According to Jones, if a product is made up of thousands to tens of thousands of atoms, little difference will appear even if the amount of atoms is slightly different. However, recent processors have become smaller and are the world's largest semiconductor manufacturers.TSMCIsStarted manufacturing processors with 5nm processIt is reported that it did. In this way, at the time of writing an article in which the processor has become smaller, the width of the connection between the transistors may be only a few tens of atoms. Therefore, a slight difference in the number of atoms may have a significant effect on performance.
As for the effect of the difference in the number of atoms on the processor, Jones points out that the thermal characteristics of the processor may change. In other words, slight variations in atoms may cause certain processors to heat up faster or slower than other processors.

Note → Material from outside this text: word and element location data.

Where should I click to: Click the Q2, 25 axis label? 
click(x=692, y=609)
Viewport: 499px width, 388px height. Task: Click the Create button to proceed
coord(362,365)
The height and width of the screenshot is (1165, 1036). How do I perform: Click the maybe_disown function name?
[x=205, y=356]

Modern processors have been designed to protect themselves from overheating if the temperature rises too high,Operating frequencyAnd a safety mechanism that automatically lowers the voltage. Jones argues that differences in the thermal characteristics of the processor due to variations in the atoms cause differences in the performance exhibited even when the same processor is operated in the same environment.

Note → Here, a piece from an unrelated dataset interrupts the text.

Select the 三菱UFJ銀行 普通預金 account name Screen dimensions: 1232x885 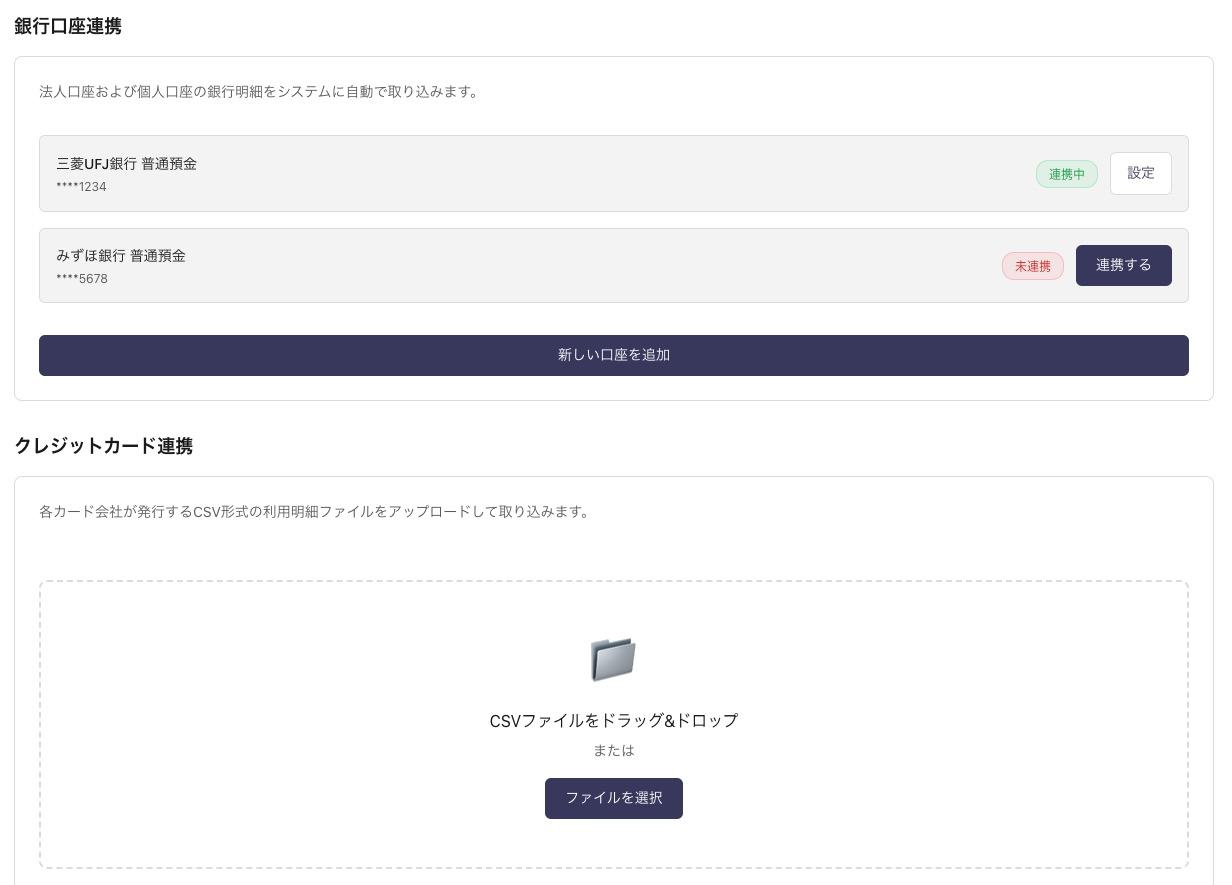127,164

In fact, Jones argues that "a great example of the same processor showing varying performance."IntelIs a processorSandy BridgeEditionXeonThis is the result of a benchmark test using 2386 pieces. The underlying data is a computer scientistBarry RountreeProvided by Mr., all processors performed benchmark tests under the same maximum power limit. It can be seen that there is variation in the time to complete the benchmark test and the operating frequency for the same processor.

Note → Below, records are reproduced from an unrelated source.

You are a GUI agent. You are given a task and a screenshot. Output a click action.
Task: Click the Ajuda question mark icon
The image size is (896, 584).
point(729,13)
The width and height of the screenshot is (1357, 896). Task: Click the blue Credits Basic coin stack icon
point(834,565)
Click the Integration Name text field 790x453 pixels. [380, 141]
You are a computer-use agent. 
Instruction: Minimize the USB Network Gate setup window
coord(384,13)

Mr. Jones pointed out that the results of the benchmark test of Sandy Bridge version Xeon varied, possibly because the thermal characteristics and performance of other hardware devices connected to each processor were affected, not necessarily. The results are not always based on atomic differences. However, he says this is a good example of how thermal performance can affect benchmark test results for the same processor.
Intel began producing the Sandy Bridge microarchitecture in 2011, and in nearly eight years since then, the number of atoms used to construct transistors and connections between transistors has shrunk, says Jones. Pointed out. Jones argued that in today's processors, subtle differences in the number of atoms can cause a great deal of variation in processor performance.